──────── Data

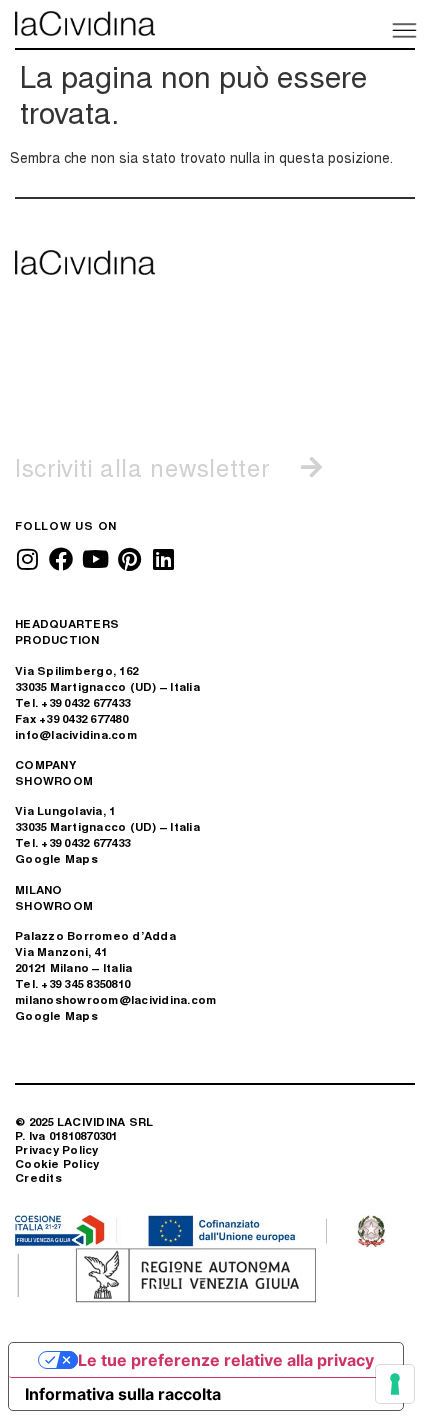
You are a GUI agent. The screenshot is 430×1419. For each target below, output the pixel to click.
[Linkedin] (163, 559)
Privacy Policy (57, 1149)
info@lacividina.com (76, 734)
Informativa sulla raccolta (123, 1394)
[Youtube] (95, 559)
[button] (403, 29)
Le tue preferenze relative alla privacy (226, 1360)
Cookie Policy (57, 1163)
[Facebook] (61, 559)
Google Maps (56, 858)
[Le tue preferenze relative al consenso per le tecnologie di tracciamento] (395, 1384)
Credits (38, 1177)
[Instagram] (27, 559)
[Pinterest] (129, 559)
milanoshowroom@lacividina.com (115, 999)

────────────────

Directions =
When you output the entries, keep each line exactly as it is and leave out any pictures.

Exercise solution =
You are a GUI agent. The screenshot is 430×1419. For each target below, output the pixel to click.
[Linkedin] (163, 559)
Privacy Policy (57, 1149)
info@lacividina.com (76, 734)
Informativa sulla raccolta (123, 1394)
[Youtube] (95, 559)
[button] (403, 29)
Le tue preferenze relative alla privacy (226, 1360)
Cookie Policy (57, 1163)
[Facebook] (61, 559)
Google Maps (56, 858)
[Le tue preferenze relative al consenso per le tecnologie di tracciamento] (395, 1384)
Credits (38, 1177)
[Instagram] (27, 559)
[Pinterest] (129, 559)
milanoshowroom@lacividina.com (115, 999)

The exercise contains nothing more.